UNITED STATES OF AMERICA, APPELLEE,
v.
NICK DIPAOLO, EDWARD WEATHER, AND PAUL SNYDER (A/K/A "DUSTY"), DEFENDANTS-APPELLANTS



Appeal from judgments of the United States District Court for the Western District of New York, Thomas C. Platt, Jr., sitting by designation, following a jury trial in which appellants were convicted for conspiring to intimidate witnesses in violation of 18 U.S.C. § 371 (1982), and underlying substantive offenses, in violation of 18 U.S.C. §§ 401, 1512 (1982), Nos. 1268, 1269, 1261, Affirmed.

Mansfield, Oakes, and Meskill, Circuit Judges.

Author: Oakes

OAKES, Circuit Judge:

While not contesting the sufficiency of the evidence, Nick DiPaolo, Edward Weather, and Paul Snyder all appeal their convictions for conspiracy to intimidate witnesses and prevent communication to law enforcement officers of information relating to a Postal Service robbery in violation of 18 U.S.C. § 371 (1982), and the substantive crimes of using intimidation and physical force against Lucille Barone and against her sister-in-law, Joanne Barone, in violation of 18 U.S.C. § 1512 (1982). DiPaolo also appeals his conviction for criminal contempt of court under 18 U.S.C. § 401 (1982). Appellants were convicted before the United States District Court for the Western District of New York, Thomas C. Platt, Jr., Judge, sitting by designation.

Among other arguments, appellants claim that the trial judge acted improperly by unduly limiting their cross-examination of Joanne Barone as to her drinking problem and psychiatric history and refusing to allow extrinsic proof of prior bad acts. They also claim that the conduct of the trial judge through questioning witnesses and criticizing counsel unduly prejudiced the jury and prevented a fair trial, and that the assaults upon Joanne Barone were irrelevant to the attempt to cover up the post office robbery. In addition, they argue that an in limine ruling concerning impeachment of one of defendant Snyder's alibi witnesses by use of a prior conviction was erroneous and the Government's summation reference to the alibi witness's not testifying was prejudicial. And they contend that defendant Weather's motion for severance pursuant to Fed. R. Crim. P. 14 should have been granted and his membership in the Hell's Angels motorcycle gang should not have been admitted as evidence of intimidation.

(Part of a data file)
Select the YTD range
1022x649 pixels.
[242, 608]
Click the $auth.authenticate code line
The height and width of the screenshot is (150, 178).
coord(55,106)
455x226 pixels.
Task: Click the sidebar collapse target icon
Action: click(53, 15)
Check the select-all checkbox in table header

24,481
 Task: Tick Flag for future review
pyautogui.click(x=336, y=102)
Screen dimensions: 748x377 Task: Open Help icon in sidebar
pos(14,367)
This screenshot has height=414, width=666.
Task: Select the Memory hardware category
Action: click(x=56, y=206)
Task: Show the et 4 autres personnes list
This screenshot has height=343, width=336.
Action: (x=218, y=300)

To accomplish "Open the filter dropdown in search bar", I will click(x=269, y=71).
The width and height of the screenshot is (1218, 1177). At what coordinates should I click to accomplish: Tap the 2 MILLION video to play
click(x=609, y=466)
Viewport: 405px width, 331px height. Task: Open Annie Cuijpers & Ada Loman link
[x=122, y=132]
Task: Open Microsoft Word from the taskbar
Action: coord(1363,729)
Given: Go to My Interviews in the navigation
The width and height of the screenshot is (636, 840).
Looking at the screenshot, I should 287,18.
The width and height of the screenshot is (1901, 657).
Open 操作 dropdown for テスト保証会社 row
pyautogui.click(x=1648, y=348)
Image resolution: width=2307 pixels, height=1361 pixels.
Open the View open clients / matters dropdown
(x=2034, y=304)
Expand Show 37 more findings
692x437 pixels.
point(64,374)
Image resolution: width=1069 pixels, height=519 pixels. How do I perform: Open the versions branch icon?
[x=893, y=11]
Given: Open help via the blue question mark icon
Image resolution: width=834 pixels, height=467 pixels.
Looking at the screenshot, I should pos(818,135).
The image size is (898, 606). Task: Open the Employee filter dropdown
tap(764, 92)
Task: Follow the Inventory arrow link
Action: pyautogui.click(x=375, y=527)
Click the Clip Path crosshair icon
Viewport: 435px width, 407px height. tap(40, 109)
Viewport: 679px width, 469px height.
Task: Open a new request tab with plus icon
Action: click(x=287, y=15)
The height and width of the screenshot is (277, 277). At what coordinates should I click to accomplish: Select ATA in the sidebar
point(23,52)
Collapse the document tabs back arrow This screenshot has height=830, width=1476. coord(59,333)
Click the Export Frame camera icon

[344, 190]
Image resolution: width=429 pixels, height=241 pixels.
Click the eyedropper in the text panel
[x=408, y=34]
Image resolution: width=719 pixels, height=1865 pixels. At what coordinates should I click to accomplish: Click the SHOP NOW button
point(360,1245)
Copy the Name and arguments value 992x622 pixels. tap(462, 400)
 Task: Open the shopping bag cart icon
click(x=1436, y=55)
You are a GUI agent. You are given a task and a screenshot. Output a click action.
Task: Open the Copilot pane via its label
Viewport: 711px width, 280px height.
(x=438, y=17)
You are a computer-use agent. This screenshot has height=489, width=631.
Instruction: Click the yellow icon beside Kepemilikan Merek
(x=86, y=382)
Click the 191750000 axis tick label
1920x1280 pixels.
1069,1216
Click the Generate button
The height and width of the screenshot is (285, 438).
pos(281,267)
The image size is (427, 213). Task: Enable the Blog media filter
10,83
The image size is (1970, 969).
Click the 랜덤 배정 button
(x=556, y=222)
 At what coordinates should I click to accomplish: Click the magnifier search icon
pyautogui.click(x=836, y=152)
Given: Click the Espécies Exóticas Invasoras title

## [Exercise task]
List every section of Title 18 of the United States Code that the court opinion cites.

## [Answer in full]
18 U.S.C. § 371
18 U.S.C. § 401
18 U.S.C. § 1512